Point n'est besoin d'examiner, ici, si le principe posé par la jurisprudence ne doit souffrir aucune exception, à tel point que même des peccadilles pourraient conduire à l'annulation d'une sentence arbitrale au titre de la violation de l'art. 190 al. 2 let. a LDIP, ou s'il faut réserver la possibilité d'y déroger lorsque les vices constatés n'affectent pas réellement la constitution du tribunal arbitral. Aussi bien, le nombre d'arbitres n'appartient pas à cette catégorie de vices. Il s'agit, au contraire, d'un élément important auquel la loi consacre une disposition spécifique - l'art. 360 CPC - applicable par analogie à l'arbitrage international en vertu du renvoi opéré à l'art. 179 al. 2 LDIP (Philipp Habegger, in Commentaire bâlois, Schweizerische Zivilprozessordnung, 2e éd. 2013, n° 1 ad art. 360 CPC). De fait, le système d'un tribunal arbitral composé de trois membres, s'il est certes plus coûteux que la solution du recours à un arbitre unique, comporte, en revanche, d'indéniables avantages par rapport à celle-ci: il permet qu'une opinion se forge quant aux thèses en présence sur une base plus large que si le sort du litige est abandonné à la sagacité d'une seule personne, ce qui devrait, en principe, diminuer les risques d'erreur; il assure, en outre, à chacune des deux parties, par la possibilité qui lui est offerte de désigner son propre arbitre, de pouvoir faire valoir indirectement son point de vue au sein du tribunal arbitral, même si l'arbitre en question ne doit pas se transformer en l'avocat de "sa" partie (cf. ATF 136 III 605 consid. 3.3.1 p. 612 s.), ce qui devrait augmenter automatiquement la confiance des parties vis-à-vis du tribunal arbitral; il constitue enfin le meilleur moyen de tenir compte de ce que les parties proviennent souvent d'horizons très différents du point de vue du droit, de la religion, de la culture, de la langue, de la politique et de l'économie (cf. Habegger, op. cit., n° 5 ad art. 360 CPC).

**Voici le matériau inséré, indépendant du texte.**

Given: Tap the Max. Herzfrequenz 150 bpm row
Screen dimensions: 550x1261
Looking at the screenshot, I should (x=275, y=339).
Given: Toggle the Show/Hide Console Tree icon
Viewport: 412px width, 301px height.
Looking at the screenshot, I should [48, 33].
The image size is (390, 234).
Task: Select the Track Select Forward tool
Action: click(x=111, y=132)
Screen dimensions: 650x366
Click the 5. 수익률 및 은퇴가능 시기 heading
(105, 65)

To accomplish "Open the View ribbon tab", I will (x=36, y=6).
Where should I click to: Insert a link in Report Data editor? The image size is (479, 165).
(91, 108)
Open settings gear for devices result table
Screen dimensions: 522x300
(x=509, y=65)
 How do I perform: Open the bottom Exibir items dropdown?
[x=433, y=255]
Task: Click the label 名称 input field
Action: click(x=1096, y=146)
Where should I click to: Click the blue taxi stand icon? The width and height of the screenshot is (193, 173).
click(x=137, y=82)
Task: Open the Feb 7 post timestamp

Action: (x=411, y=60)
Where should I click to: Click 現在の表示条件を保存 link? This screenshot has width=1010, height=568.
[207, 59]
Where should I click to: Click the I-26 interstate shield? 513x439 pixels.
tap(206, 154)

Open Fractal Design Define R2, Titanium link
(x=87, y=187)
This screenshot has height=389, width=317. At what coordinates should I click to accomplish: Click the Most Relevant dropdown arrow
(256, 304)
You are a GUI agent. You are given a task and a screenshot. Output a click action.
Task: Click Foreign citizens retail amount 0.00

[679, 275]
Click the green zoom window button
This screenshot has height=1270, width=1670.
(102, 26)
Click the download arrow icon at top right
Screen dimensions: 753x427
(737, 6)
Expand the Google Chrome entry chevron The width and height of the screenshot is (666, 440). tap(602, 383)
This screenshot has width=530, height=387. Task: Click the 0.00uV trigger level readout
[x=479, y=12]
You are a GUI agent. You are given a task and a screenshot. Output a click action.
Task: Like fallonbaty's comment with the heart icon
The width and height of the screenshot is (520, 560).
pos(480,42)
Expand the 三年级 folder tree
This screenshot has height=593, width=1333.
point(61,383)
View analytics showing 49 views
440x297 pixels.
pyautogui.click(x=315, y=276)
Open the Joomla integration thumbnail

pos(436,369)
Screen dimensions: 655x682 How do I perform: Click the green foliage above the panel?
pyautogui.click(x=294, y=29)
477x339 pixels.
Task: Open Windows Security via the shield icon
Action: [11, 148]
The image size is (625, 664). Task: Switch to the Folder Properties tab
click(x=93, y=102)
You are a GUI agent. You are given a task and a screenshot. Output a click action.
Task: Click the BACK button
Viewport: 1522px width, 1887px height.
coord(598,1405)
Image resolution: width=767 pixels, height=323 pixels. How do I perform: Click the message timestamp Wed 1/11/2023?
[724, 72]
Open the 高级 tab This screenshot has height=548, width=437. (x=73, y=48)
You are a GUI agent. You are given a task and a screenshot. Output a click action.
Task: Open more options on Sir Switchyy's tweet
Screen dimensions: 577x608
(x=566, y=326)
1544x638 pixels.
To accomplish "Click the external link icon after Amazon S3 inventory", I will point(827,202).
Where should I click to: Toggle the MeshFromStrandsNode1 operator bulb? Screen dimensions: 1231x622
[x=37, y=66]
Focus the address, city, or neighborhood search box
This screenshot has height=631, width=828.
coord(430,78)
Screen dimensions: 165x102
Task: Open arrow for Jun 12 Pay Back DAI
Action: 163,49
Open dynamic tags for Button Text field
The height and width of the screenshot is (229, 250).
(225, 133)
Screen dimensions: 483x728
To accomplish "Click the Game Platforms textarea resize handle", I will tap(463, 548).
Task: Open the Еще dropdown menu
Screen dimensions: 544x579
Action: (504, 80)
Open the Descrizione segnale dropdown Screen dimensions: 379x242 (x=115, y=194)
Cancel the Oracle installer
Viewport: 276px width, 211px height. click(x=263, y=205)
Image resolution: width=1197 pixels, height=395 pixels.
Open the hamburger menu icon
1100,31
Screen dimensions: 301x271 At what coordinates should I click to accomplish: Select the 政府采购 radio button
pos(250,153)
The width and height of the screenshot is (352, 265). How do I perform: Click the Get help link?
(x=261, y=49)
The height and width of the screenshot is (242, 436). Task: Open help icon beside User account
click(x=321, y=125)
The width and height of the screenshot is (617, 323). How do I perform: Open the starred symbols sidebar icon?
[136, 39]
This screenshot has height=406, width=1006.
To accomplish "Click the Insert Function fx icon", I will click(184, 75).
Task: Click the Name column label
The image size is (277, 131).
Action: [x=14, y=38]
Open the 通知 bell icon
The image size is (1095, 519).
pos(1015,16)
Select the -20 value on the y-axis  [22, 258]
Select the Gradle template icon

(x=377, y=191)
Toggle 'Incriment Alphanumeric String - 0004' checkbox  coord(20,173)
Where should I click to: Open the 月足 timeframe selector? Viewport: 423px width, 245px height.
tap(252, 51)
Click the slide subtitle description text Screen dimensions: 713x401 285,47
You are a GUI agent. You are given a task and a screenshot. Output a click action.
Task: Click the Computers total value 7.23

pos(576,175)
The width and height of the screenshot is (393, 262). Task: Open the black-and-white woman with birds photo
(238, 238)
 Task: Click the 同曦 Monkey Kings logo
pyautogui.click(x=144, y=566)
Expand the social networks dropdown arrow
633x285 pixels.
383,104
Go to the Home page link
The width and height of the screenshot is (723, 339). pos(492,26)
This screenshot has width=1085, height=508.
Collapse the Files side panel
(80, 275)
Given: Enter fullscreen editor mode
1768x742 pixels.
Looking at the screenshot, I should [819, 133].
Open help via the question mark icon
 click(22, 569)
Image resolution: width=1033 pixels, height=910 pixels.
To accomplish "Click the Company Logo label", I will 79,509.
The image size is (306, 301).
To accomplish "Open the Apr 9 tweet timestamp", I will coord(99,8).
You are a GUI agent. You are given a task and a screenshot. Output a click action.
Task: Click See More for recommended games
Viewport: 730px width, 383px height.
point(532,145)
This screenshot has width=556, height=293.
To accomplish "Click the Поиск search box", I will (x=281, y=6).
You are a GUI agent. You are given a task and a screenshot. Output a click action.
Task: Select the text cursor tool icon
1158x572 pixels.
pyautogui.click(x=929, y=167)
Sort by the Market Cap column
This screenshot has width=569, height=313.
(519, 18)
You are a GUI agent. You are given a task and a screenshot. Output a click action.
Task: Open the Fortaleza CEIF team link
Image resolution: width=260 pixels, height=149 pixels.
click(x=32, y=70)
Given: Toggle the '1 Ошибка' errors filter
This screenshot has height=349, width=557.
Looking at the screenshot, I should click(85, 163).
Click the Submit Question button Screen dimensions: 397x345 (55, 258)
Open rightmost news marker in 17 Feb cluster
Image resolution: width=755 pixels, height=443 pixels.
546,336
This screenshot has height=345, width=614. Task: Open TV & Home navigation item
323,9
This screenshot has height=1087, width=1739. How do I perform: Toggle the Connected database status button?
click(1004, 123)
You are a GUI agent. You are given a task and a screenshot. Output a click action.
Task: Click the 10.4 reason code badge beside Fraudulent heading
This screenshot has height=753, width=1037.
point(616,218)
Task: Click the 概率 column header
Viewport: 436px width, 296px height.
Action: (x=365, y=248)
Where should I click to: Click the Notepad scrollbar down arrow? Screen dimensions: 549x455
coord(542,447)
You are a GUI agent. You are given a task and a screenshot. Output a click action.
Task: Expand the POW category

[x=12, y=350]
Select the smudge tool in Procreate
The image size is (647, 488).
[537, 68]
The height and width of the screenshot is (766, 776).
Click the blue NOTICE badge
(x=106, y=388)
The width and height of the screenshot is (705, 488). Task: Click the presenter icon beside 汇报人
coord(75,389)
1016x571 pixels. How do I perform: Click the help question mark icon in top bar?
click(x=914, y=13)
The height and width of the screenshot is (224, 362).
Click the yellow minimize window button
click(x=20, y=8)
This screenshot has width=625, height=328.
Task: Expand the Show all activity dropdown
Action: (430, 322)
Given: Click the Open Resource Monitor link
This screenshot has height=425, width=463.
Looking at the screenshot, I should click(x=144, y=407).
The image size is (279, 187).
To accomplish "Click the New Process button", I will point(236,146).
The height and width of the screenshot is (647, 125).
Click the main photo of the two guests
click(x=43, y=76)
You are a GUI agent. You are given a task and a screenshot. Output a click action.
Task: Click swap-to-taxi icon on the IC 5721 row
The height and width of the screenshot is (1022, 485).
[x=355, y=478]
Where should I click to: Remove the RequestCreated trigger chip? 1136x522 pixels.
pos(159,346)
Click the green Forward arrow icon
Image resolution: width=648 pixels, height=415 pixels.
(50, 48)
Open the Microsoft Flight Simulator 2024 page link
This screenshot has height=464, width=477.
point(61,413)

Les remarques qui précèdent commandent, dès lors, d'écarter l'objection soulevée par le TAS et d'entrer en matière sur le grief invoqué par la recourante.
 
5. 
 
5.1. L'examen du moyen pris de la violation de l'art. 190 al. 2 let. a LDIP suppose que soient relatés, au préalable, les faits procéduraux pertinents à cet égard.
 
5.1.1. A réception de la requête d'arbitrage déposée le 9 décembre 2011 par l'intimée contre la recourante, le TAS, dans un courrier du 14 décembre 2011, a invité cette dernière à se déterminer sur la proposition de l'intimée tendant à ce qu'un arbitre unique fût désigné, en la personne d'un avocat londonien, pour trancher le différend, en dérogation à la clause compromissoire.
Le 21 décembre 2011, la recourante a rejeté cette proposition et indiqué que le tribunal arbitral devait être composé de trois membres.
Le 3 janvier 2012, le TAS a informé les parties que le président de la Chambre d'arbitrage ordinaire avait décidé de nommer un arbitre unique en application de l'art. R40.2 du code de l'arbitrage en matière de sport dans sa version alors en vigueur (ci-après: le Code). Il les a ensuite avisées, le 21 février 2012, du nom de l'arbitre unique, à savoir l'avocat irlandais Ercus Stewart.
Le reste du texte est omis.